▶ YOUR GOAL
Your answer should consist of every line from the records that holds the string "computer".

=== Begin Enclosure ===

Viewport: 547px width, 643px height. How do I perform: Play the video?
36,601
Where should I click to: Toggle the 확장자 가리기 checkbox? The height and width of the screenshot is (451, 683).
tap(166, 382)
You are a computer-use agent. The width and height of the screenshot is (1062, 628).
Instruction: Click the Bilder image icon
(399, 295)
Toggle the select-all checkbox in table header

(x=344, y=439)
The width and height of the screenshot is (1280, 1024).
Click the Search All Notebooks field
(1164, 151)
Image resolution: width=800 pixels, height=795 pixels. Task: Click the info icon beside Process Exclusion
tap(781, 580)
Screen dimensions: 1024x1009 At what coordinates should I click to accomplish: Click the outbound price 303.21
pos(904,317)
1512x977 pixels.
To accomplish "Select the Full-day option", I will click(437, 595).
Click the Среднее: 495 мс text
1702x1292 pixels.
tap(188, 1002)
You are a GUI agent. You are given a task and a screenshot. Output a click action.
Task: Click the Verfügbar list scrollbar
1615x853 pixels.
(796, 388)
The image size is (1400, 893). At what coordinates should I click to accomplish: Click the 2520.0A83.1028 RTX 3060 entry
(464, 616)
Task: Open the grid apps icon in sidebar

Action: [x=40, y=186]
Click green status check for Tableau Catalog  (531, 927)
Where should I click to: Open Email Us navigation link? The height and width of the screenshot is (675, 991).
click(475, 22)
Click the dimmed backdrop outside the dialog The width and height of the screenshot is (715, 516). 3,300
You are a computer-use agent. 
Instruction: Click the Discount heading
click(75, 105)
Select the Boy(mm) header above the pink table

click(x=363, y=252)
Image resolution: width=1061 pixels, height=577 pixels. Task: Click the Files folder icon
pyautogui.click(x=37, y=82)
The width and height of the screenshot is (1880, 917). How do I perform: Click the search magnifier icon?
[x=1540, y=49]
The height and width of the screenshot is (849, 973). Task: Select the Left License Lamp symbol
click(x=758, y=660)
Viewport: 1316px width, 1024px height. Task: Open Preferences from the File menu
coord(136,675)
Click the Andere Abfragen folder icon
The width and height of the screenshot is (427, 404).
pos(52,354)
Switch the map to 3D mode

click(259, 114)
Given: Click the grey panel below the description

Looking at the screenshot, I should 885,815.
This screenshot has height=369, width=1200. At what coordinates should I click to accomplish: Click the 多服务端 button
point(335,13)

=== End Enclosure ===

▶ RESPONSE BELOW
You are a computer-use agent. The width and height of the screenshot is (1062, 628).
You are a computer-use agent. 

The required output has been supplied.